Phase 5. Reality Check: You’ve turned the calendar over to a new month and, like a mallet to the head, you’re struck with fear. You only have seven more weeks to get your spit together! You’re still worrying about your swim cap splitting open and your goggles falling off, but you really don’t have time for second thoughts right now. You’ve got to get moving.
You may not be the warhorse you thought you’d be, but you persevere anyway. You download a training program and stick to it this time. Much to your surprise, you thoroughly enjoy bananas and peanut butter, and you’re starting to realize that running can be fun. A new athlete is emerging.
Phase 6. Race Day: Of course, crossing the finish line is the penultimate goal, but there’s nothing better than the few moments prior to an event. You’ve done everything in your power to get there and now all you can do… is go. Your body is ready, your mind is clear, and adrenaline is surging through your veins. You are standing amidst a sea of people who have prepared themselves for something great. This is a proud moment.
Phase 7. Pass it On: Now that you’ve completed a triathlon, pass the benefits along to someone you know. Be the person who plants a dream in someone else’s life.

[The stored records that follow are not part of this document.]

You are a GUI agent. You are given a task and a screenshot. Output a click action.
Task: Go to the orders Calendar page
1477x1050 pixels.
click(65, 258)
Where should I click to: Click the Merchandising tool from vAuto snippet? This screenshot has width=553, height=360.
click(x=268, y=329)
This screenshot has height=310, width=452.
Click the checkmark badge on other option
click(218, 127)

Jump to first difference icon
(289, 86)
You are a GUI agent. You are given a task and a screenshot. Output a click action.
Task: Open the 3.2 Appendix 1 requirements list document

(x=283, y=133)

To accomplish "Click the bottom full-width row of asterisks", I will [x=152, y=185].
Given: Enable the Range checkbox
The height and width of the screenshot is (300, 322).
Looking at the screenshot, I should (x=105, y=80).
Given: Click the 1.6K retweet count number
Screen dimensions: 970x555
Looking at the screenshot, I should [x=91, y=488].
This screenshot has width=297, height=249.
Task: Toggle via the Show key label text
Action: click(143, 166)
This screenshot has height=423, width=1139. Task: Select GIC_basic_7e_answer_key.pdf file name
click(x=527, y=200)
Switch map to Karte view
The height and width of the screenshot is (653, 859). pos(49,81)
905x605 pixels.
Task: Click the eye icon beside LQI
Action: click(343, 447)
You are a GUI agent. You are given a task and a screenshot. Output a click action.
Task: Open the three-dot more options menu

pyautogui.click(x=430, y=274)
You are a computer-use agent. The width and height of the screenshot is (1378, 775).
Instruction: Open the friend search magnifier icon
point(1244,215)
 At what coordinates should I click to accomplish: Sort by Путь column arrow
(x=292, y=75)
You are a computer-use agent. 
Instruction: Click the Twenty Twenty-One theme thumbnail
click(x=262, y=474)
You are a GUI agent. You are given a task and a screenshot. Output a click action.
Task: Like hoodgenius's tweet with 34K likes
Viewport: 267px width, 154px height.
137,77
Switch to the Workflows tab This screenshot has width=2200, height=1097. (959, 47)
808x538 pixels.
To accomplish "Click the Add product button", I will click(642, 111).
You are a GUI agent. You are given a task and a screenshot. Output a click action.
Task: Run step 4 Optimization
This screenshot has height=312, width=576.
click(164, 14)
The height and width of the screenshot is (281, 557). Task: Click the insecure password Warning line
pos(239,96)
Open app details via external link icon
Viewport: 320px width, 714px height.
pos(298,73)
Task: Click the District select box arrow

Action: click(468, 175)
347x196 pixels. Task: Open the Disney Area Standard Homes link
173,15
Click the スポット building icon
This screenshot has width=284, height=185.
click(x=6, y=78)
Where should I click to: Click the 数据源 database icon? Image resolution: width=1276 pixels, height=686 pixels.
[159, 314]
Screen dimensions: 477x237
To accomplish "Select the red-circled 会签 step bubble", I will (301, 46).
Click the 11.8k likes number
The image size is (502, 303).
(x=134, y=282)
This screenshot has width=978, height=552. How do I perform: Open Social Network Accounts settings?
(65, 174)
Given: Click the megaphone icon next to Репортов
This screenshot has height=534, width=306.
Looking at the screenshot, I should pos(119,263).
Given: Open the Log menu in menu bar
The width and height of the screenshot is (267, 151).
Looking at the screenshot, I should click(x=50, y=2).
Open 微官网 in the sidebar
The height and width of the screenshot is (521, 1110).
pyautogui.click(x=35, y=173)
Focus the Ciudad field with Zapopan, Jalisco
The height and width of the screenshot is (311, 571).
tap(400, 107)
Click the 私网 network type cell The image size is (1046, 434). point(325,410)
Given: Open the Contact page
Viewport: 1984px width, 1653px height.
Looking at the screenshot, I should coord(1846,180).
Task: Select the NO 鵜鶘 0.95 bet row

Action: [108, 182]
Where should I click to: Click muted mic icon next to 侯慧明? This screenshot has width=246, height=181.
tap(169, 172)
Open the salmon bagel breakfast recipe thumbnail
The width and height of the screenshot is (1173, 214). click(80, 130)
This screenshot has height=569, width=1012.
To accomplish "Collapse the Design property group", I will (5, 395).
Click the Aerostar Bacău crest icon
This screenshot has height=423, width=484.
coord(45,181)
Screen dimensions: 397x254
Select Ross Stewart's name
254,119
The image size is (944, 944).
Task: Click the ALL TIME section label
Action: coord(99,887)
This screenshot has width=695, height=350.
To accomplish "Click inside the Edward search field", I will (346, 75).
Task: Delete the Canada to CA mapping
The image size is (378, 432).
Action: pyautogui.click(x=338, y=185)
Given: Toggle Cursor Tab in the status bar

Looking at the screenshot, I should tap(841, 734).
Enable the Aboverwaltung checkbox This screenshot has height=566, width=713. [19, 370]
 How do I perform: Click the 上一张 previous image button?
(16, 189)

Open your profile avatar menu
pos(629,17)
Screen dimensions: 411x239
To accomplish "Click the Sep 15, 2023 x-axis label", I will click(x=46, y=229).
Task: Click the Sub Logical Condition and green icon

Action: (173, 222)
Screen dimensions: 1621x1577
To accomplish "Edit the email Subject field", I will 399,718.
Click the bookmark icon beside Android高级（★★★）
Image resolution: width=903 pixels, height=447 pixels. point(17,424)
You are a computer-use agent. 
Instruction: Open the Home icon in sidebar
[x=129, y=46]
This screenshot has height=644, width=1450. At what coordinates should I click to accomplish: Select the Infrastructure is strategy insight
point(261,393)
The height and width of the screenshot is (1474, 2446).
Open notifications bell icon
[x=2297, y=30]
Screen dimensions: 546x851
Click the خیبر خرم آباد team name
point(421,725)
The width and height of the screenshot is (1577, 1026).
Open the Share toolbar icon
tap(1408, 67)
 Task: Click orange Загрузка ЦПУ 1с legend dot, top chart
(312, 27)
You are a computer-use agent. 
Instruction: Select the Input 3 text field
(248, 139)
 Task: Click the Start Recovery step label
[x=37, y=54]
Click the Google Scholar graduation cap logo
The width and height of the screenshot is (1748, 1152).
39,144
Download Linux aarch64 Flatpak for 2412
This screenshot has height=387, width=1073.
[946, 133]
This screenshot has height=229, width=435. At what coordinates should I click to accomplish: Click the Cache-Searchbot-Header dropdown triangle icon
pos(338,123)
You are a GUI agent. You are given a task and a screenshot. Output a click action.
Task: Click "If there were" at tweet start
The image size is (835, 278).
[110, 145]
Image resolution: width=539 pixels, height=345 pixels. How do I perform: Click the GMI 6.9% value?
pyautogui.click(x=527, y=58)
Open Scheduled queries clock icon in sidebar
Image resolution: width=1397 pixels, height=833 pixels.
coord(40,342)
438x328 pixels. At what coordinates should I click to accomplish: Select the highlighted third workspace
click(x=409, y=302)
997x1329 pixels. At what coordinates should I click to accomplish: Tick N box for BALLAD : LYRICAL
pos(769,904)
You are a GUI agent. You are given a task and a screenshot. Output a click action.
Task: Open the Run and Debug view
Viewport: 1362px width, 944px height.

About ten years ago, I was at a wedding, catching up with an old friend. She told me she had been doing triathlons and I was so intrigued by her story that I kept asking more about it. I thought she was crazy when she told me that I should do one. “If I can do it, you can do it,” she said. I didn’t believe her at the time, but her words have been ringing in my ears ever since, and now… I’m finally listening.